- Associated Press - Monday, February 24, 2014

AUSTIN, Texas (AP) - In a story Feb. 21 about the U.S. Fish and Wildlife Service’s classification of four salamanders unique to Texas, The Associated Press reported erroneously that they have been listed as endangered. The salamanders have been listed as threatened, a step below endangered status.

A corrected version of the story is below:

Feds grants protection for Central Texas species

Federal agency grants threatened status for 2 Austin-area salamander species

AUSTIN, Texas (AP) - Federal officials have granted threatened species status to two salamander species unique to Central Texas.

The U.S. Fish and Wildlife Service announced Friday the listing of the Georgetown salamander and the Salado (suh-LAY’-doh) salamander. It says the small amphibians are threatened by habitat degradation and changes in the flow and quality of water in the springs where they live.

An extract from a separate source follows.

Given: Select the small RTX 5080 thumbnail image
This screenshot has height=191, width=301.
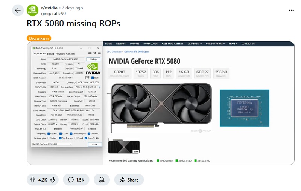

The agency also proposes adopting a new Georgetown city ordinance aimed at reducing contamination from spills and creation of buffer zones around the salamanders’ habitat.

The Georgetown salamander is found in 15 springs and two caves in Williamson County. The Salado salamander is found in seven springs along Salado Creek near Salado.

Two other Austin-area species, the Jollyville Plateau and Austin blind salamanders, were listed as threatened in August.